Data listing:
-------------------------

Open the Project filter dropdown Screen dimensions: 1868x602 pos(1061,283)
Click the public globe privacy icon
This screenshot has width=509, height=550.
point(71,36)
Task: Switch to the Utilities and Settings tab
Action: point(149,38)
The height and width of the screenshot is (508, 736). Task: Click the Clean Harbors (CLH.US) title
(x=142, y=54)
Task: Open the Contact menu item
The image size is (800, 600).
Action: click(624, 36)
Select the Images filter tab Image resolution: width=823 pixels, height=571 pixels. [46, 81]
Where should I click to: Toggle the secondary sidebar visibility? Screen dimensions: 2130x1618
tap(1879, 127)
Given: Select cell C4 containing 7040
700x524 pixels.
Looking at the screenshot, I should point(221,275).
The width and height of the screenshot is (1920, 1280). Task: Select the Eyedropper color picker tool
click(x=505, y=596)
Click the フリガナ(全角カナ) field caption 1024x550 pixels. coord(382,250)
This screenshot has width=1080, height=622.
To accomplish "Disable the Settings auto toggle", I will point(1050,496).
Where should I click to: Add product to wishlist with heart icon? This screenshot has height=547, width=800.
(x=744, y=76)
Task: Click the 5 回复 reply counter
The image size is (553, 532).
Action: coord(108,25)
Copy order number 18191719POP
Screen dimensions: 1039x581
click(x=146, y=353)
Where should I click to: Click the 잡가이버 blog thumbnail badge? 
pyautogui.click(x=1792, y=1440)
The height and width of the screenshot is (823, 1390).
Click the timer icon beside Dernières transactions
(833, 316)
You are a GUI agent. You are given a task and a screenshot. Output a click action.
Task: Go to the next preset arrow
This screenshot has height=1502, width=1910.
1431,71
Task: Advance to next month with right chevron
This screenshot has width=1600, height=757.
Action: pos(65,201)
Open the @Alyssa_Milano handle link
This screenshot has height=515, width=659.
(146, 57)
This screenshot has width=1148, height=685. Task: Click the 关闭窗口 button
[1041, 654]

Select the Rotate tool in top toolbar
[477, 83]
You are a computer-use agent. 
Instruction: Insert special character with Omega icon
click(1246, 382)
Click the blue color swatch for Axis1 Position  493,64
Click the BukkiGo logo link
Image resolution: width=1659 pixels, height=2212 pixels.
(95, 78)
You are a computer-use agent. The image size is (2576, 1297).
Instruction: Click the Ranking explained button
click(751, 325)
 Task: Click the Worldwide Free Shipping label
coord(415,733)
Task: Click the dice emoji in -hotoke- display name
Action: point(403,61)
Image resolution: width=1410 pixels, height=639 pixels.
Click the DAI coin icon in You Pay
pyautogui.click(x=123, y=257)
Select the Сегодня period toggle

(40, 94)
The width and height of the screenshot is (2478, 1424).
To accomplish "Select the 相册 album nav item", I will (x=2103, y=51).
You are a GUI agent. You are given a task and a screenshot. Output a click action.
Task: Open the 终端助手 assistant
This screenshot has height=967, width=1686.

-------------------------

— Given exercise —
Reproduce the records in the data listing above, swapping every "This screenshot has" for "The screenshot has" and leaving everything else unchanged.

— Exercise response —
Open the Project filter dropdown Screen dimensions: 1868x602 pos(1061,283)
Click the public globe privacy icon
The screenshot has width=509, height=550.
point(71,36)
Task: Switch to the Utilities and Settings tab
Action: point(149,38)
The height and width of the screenshot is (508, 736). Task: Click the Clean Harbors (CLH.US) title
(x=142, y=54)
Task: Open the Contact menu item
The image size is (800, 600).
Action: click(624, 36)
Select the Images filter tab Image resolution: width=823 pixels, height=571 pixels. [46, 81]
Where should I click to: Toggle the secondary sidebar visibility? Screen dimensions: 2130x1618
tap(1879, 127)
Given: Select cell C4 containing 7040
700x524 pixels.
Looking at the screenshot, I should point(221,275).
The width and height of the screenshot is (1920, 1280). Task: Select the Eyedropper color picker tool
click(x=505, y=596)
Click the フリガナ(全角カナ) field caption 1024x550 pixels. coord(382,250)
The screenshot has width=1080, height=622.
To accomplish "Disable the Settings auto toggle", I will point(1050,496).
Where should I click to: Add product to wishlist with heart icon? The screenshot has height=547, width=800.
(x=744, y=76)
Task: Click the 5 回复 reply counter
The image size is (553, 532).
Action: coord(108,25)
Copy order number 18191719POP
Screen dimensions: 1039x581
click(x=146, y=353)
Where should I click to: Click the 잡가이버 blog thumbnail badge? 
pyautogui.click(x=1792, y=1440)
The height and width of the screenshot is (823, 1390).
Click the timer icon beside Dernières transactions
(833, 316)
You are a GUI agent. You are given a task and a screenshot. Output a click action.
Task: Go to the next preset arrow
The screenshot has height=1502, width=1910.
1431,71
Task: Advance to next month with right chevron
The screenshot has width=1600, height=757.
Action: pos(65,201)
Open the @Alyssa_Milano handle link
The screenshot has height=515, width=659.
(146, 57)
The screenshot has width=1148, height=685. Task: Click the 关闭窗口 button
[1041, 654]

Select the Rotate tool in top toolbar
[477, 83]
You are a computer-use agent. 
Instruction: Insert special character with Omega icon
click(1246, 382)
Click the blue color swatch for Axis1 Position  493,64
Click the BukkiGo logo link
Image resolution: width=1659 pixels, height=2212 pixels.
(95, 78)
You are a computer-use agent. The image size is (2576, 1297).
Instruction: Click the Ranking explained button
click(751, 325)
 Task: Click the Worldwide Free Shipping label
coord(415,733)
Task: Click the dice emoji in -hotoke- display name
Action: point(403,61)
Image resolution: width=1410 pixels, height=639 pixels.
Click the DAI coin icon in You Pay
pyautogui.click(x=123, y=257)
Select the Сегодня period toggle

(40, 94)
The width and height of the screenshot is (2478, 1424).
To accomplish "Select the 相册 album nav item", I will (x=2103, y=51).
You are a GUI agent. You are given a task and a screenshot. Output a click action.
Task: Open the 终端助手 assistant
The screenshot has height=967, width=1686.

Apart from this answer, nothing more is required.